Fragmento del texto:
A diferencia del caso gallego, las condiciones materiales en las que trabajan los mineros explican, no sólo un temperamento sino también una posición y una actividad que son políticas. Enfrentado a los mineros, por primera vez, Arlt percibe su propia diferencia. Mientras en Galicia puede comprender al gallego porque conoce al que vive en Buenos Aires y reencuentra lo conocido en un paisaje diferente, en Asturias, en cambio, registra, con pesar, la mirada irónica de los mineros frente a la cual se descubre grotesco, con sus manos blancas y su disfraz de obrero. Pálido de miedo, la experiencia de descender a una mina lo enfrenta, esta vez, a lo radicalmente desconocido. Ya en Gijón, observando un remate en un mercado de pescado, la certeza de no pertenecer a ese mundo se confirma: mientras sus ojos intentan despertar, inútilmente, el interés de una joven muchachita que, indiferente a su presencia, continúa con su trabajo, Arlt corrobora su exterioridad con respecto al mundo asturiano y, sobre todo, su exterioridad con respecto al mundo proletario: «Hilvano estas divagaciones mientras mis ojos siguen a la elástica Greta Garbo, que carga con agilidad impresionante pesados cajones de pescado. Pero es inútil que la mire. Para ella, su hombre no puede ser otro que vista el traje de azul mecánico y boina proletaria» (Arlt 1999, 165). Mientras que antes de su viaje a Europa, Arlt caracterizaba al escritor como a un obrero de «carácter intelectual»3, cuando en la mina se viste realmente con un traje de obrero, advierte que está disfrazado. El choque con una España radicalizada pone en jaque su lugar dentro de una sociedad de clases y el traje de obrero se torna artificio.




Por las tierras de Euskadi

El periplo de Arlt por el norte del país culmina en el País Vasco, al que arriba en noviembre de 1935; su puerta de entrada a Euskadi es Bilbao, la segunda ciudad de la España industrial, donde se enfrenta a una región española que, en más de un momento, no le parece España. La extrañeza no radica en el paisaje, en las ropas, en los rostros, ni tampoco radica en la lengua, el euskara, aunque en más de un momento Arlt necesite de un traductor. La extrañeza reside, en cambio, en el encuentro con una comunidad que se piensa a sí misma como extranjera; una comunidad nacionalista, católica y antifascista, que, en el momento político en el que Arlt la observa, radicaliza sus diferencias con el Estado nacional en la disputa por su autonomía.

Listado de datos:
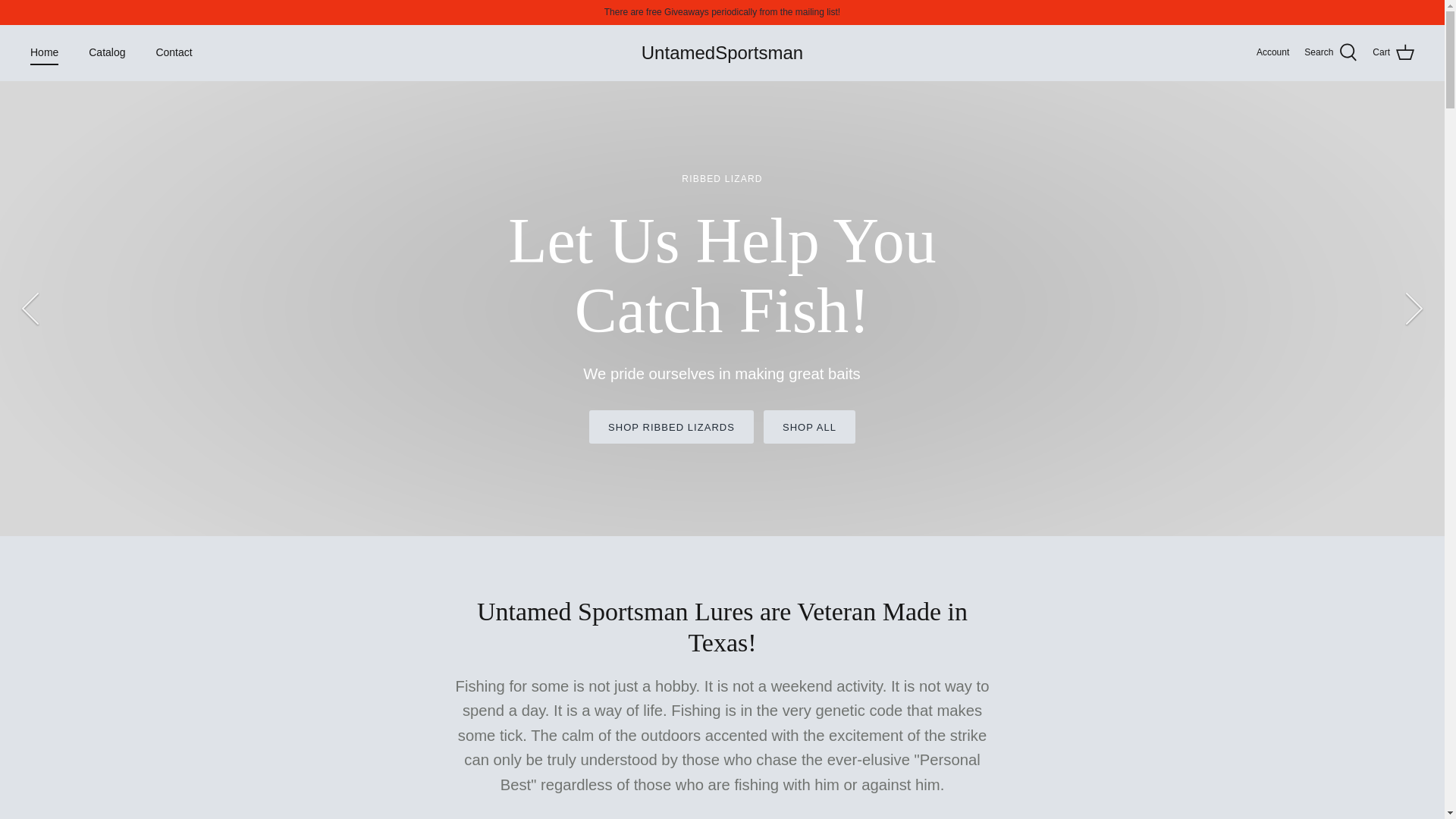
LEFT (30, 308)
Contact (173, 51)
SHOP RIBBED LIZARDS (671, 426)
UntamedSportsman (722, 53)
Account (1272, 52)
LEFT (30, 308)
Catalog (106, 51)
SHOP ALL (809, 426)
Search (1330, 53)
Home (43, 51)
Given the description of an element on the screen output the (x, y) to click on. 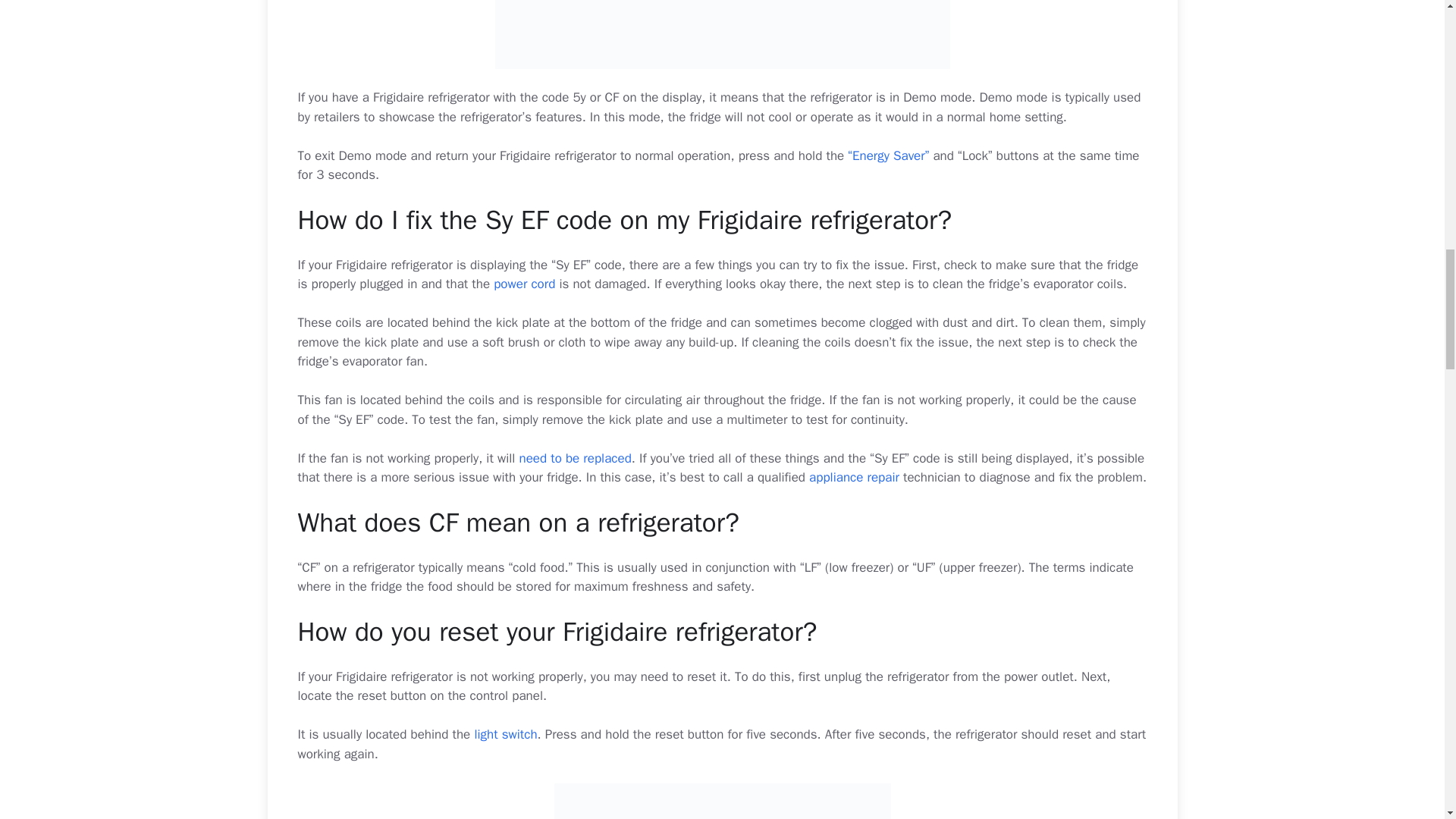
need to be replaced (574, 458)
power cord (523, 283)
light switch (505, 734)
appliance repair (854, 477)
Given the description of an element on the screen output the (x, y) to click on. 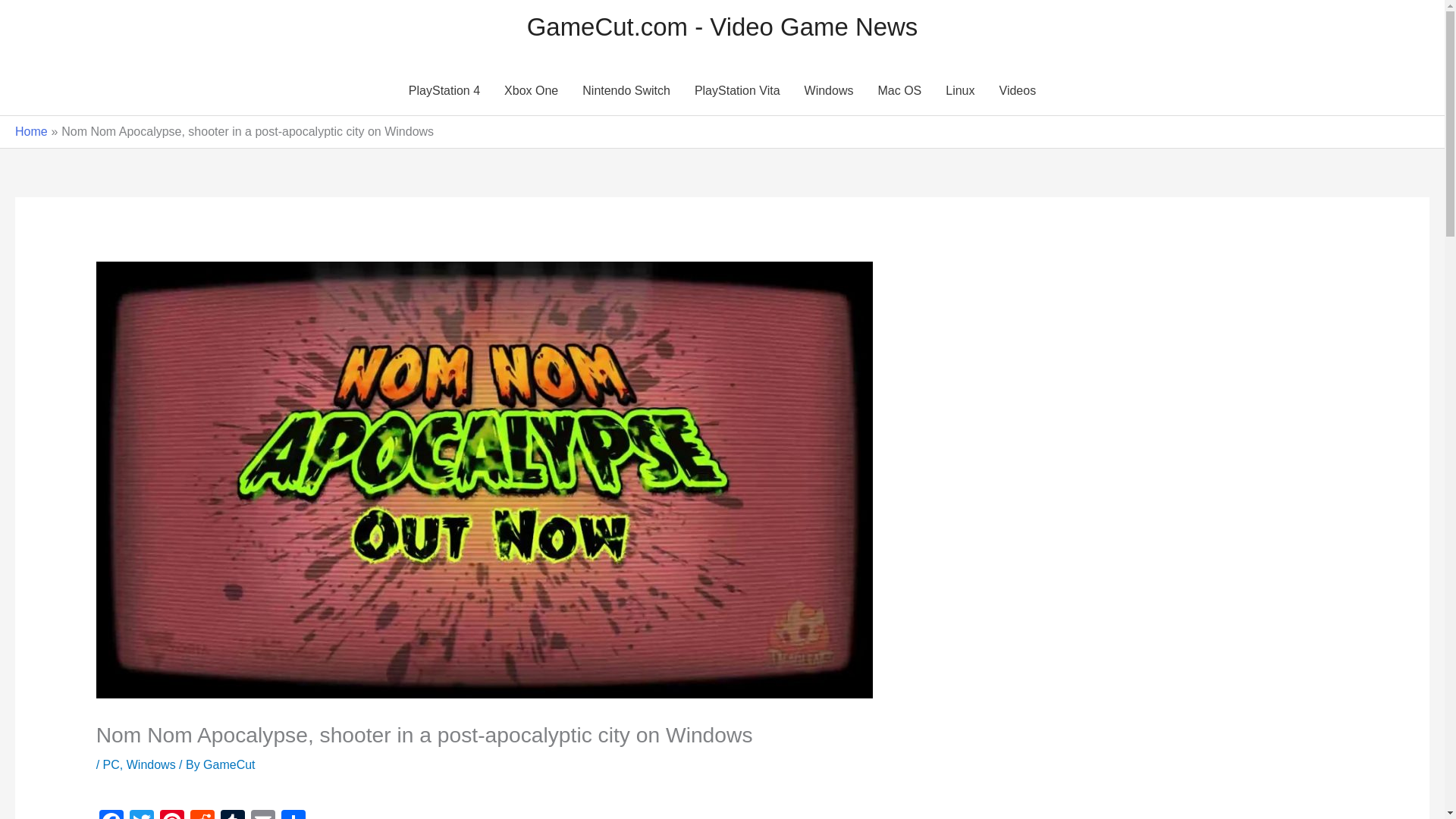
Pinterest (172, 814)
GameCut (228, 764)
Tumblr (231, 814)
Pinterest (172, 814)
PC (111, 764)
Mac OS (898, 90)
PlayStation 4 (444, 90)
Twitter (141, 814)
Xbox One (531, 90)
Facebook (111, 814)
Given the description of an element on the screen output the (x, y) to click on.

Instrucciones:
1. Resume en dos oraciones el fragmento sobre los viajes de Arlt por el norte de España.
2. Contesta estas preguntas con datos del fragmento sobre los viajes de Arlt:
(a) ¿En qué mes y año llega Arlt al País Vasco?
(b) ¿Qué carga la joven que Arlt mira en el mercado de Gijón?
(c) ¿Por qué ciudad entra Arlt a Euskadi?
3. Indica si cada afirmación coincide con el fragmento sobre los viajes de Arlt y cita las palabras del texto que lo deciden:
(a) En la mina, Arlt se siente disfrazado con la ropa de obrero.
(b) Según el fragmento, la extrañeza que Arlt siente en el País Vasco está en la lengua.
(c) La joven del mercado de Gijón se interesa por Arlt.
El material no hace falta para nada.

Respuestas en orden:
1. En Asturias, frente a los mineros, Arlt percibe por primera vez su propia diferencia y advierte que el traje de obrero es un disfraz; en Gijón confirma que está fuera del mundo asturiano y del mundo proletario. En noviembre de 1935 llega al País Vasco por Bilbao, donde la extrañeza reside en el encuentro con una comunidad nacionalista, católica y antifascista que se piensa a sí misma como extranjera y disputa su autonomía.

2.
(a) En noviembre de 1935.
(b) Pesados cajones de pescado.
(c) Por Bilbao.

3.
(a) Sí: «cuando en la mina se viste realmente con un traje de obrero, advierte que está disfrazado».
(b) No: «ni tampoco radica en la lengua, el euskara».
(c) No: «indiferente a su presencia, continúa con su trabajo».